Verifique a compreensão:
**A.** Segundo o texto sobre o Serviço Nacional de Saúde, que percentagem do orçamento do SNS vai para operadores privados?
**B.** Escreva a continuação do texto sobre o Serviço Nacional de Saúde, começando a seguir à última frase apresentada.

Qualquer português razoavelmente informado saberá que, apesar das suas debilidades, das listas de espera em algumas especialidades e de uma política do medicamento que promove o desperdício, Portugal tem um bom Serviço Nacional de Saúde. Pode mesmo dizer-se que foi, no que toca aos serviços públicos, o mais bem sucedido empreendimento da nossa democracia. E para esse resultado terá contribuindo a universiladade da prestação de serviços de saúde públicos.

Temos, no entanto, assistido à sua destruição nos últimos anos com o objetivo de canalizar parte da população para a medicina privada. Quando o Estado faz, para os seus funcionários, acordos com hospitais privados, quando é o próprio banco público a deter um hospital privado, quando se aceita que estas unidades hospitalares usem os hospitais públicos como recurso para tudo o que lhes possa dar prejuízo, está, indiretamente, a promover-se a medicina privada. É interessante, aliás, que os que têm a irracionalidade da gestão de recursos por parte do Estado sempre na boca se esqueçam deste pequeno pormenor: 43 por cento do orçamento do SNS vai para operadores privados. Ou seja, o setor privado é largamente financiado por dinheiros públicos. Dinheiro que depois, como é natural, usa para ficar com os melhores recursos humanos.

Dados recolhidos:
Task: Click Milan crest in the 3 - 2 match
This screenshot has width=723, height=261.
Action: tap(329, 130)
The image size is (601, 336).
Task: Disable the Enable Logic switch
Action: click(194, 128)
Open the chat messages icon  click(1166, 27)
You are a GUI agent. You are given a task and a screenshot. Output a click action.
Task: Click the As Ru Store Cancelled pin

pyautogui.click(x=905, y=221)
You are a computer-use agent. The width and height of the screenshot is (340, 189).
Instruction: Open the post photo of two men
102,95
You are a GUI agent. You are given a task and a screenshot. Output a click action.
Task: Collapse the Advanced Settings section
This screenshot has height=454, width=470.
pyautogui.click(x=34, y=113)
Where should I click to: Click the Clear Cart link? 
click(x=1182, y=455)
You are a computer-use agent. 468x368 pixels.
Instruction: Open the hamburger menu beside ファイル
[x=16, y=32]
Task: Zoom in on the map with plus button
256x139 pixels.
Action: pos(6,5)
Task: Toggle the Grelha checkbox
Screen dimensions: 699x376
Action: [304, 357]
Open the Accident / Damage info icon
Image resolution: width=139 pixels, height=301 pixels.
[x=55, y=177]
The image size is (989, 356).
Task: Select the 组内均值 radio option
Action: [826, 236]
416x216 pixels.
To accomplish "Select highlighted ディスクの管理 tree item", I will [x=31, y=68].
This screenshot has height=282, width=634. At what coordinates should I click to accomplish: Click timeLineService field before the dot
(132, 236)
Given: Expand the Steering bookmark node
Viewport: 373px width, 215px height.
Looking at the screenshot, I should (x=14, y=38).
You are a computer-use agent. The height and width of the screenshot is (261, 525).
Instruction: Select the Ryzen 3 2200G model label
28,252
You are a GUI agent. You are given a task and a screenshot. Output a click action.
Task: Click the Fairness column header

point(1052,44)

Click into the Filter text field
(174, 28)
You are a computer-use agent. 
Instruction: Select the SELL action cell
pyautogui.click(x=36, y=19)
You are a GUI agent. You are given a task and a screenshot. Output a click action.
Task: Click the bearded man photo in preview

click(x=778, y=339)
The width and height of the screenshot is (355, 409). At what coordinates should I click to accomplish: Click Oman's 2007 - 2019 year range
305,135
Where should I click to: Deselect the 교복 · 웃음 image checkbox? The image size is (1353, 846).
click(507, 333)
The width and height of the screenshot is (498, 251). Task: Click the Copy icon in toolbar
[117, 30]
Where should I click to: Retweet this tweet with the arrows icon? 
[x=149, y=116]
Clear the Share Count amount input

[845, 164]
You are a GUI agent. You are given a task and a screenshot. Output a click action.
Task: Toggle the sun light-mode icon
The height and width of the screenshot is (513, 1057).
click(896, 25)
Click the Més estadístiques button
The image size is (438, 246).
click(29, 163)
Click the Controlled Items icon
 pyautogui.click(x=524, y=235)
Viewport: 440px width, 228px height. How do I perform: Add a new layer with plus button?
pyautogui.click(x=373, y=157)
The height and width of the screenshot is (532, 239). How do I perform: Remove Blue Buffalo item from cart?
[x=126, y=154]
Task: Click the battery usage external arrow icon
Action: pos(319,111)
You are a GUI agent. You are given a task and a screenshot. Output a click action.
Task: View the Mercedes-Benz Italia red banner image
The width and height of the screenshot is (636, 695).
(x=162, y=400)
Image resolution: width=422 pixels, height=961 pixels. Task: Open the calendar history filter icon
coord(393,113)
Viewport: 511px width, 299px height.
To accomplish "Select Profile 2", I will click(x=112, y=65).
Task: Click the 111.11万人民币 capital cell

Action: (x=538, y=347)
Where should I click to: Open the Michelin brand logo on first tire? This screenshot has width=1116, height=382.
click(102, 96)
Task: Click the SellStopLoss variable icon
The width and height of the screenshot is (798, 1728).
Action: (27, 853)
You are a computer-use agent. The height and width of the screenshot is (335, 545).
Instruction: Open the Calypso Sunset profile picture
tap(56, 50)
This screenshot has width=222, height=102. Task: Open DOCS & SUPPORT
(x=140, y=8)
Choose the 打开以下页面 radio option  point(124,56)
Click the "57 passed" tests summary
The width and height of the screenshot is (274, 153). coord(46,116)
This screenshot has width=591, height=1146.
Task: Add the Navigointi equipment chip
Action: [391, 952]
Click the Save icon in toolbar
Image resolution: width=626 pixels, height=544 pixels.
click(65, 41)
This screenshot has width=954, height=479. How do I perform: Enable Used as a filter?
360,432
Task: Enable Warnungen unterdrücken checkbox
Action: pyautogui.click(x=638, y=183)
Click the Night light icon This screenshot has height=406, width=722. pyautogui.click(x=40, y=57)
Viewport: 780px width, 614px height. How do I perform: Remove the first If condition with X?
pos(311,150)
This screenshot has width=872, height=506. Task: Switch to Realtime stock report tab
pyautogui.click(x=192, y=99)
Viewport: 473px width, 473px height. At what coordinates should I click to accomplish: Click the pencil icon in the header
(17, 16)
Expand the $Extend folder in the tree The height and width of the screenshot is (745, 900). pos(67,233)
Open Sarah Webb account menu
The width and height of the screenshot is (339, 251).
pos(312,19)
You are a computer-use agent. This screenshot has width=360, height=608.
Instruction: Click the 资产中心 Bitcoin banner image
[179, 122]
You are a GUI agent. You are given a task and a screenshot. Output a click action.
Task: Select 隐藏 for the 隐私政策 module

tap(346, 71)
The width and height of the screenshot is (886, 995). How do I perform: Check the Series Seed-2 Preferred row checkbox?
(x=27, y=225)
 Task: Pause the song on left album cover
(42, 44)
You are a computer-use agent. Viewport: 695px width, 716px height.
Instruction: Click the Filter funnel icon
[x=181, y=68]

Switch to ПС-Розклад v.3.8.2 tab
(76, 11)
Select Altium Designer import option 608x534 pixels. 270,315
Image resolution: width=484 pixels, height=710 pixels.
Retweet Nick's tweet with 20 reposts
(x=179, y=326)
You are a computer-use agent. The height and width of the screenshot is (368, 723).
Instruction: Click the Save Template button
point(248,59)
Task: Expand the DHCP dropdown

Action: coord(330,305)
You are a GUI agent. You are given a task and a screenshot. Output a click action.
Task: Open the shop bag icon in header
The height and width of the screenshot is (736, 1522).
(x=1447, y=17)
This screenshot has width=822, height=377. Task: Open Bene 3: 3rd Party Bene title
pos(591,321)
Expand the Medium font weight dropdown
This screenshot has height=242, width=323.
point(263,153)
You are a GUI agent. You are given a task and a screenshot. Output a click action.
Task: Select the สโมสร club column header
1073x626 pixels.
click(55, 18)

Respostas às tarefas:
**A.** 43 por cento.

**B.**
Junta-se a tudo isto os cortes cegos no SNS de que o último exemplo é a redução em 50 por cento dos incentivos para a recolha de órgãos para transplantes, medida que poderá ser paga em vidas. O resultado mais imediato da sangria está à vista: incapaz de pagar salários concorrenciais aos médicos, os melhores fogem para a medicina privada. Durante muitos anos as pessoas apenas recorriam à medicina privada por uma questão conforto. Mas não faltará muito para que quem queira um tratamento de qualidade tenha mesmo de se endividar. O SNS ficará para os pobres e os indigentes, prestando maus serviços a quem não tenha alternativa. E aí, uma das poucas áreas onde conseguimos garantir alguma igualdade social – nos indicadores de saúde – passará a ser aquela onde a desigualdade de condições mais se fará sentir.

Não vou estar com meias palavras: por lidar com o que de mais elementar existe nas nossas vidas, a medicina privada deve ter um papel estritamente complementar ao SNS público. Porque o Estado não tem como concorrer com o setor privado sem esvaziar os cofres públicos (os privados ficam com quem tem recursos financeiros, podendo pagar mais aos melhores profissionais), este deve ser fortemente regulado e condicionado. Dirão: onde fica a liberdade do mercado? A minha resposta é só esta: o direito à vida está à frente dela. E todos sabemos, através, por exemplo, da experiência dos Estados Unidos – com indicadores de saúde que se aproximam de alguns países do terceiro mundo – até onde nos leva o domínio do lucro sobre as políticas públicas de saúde.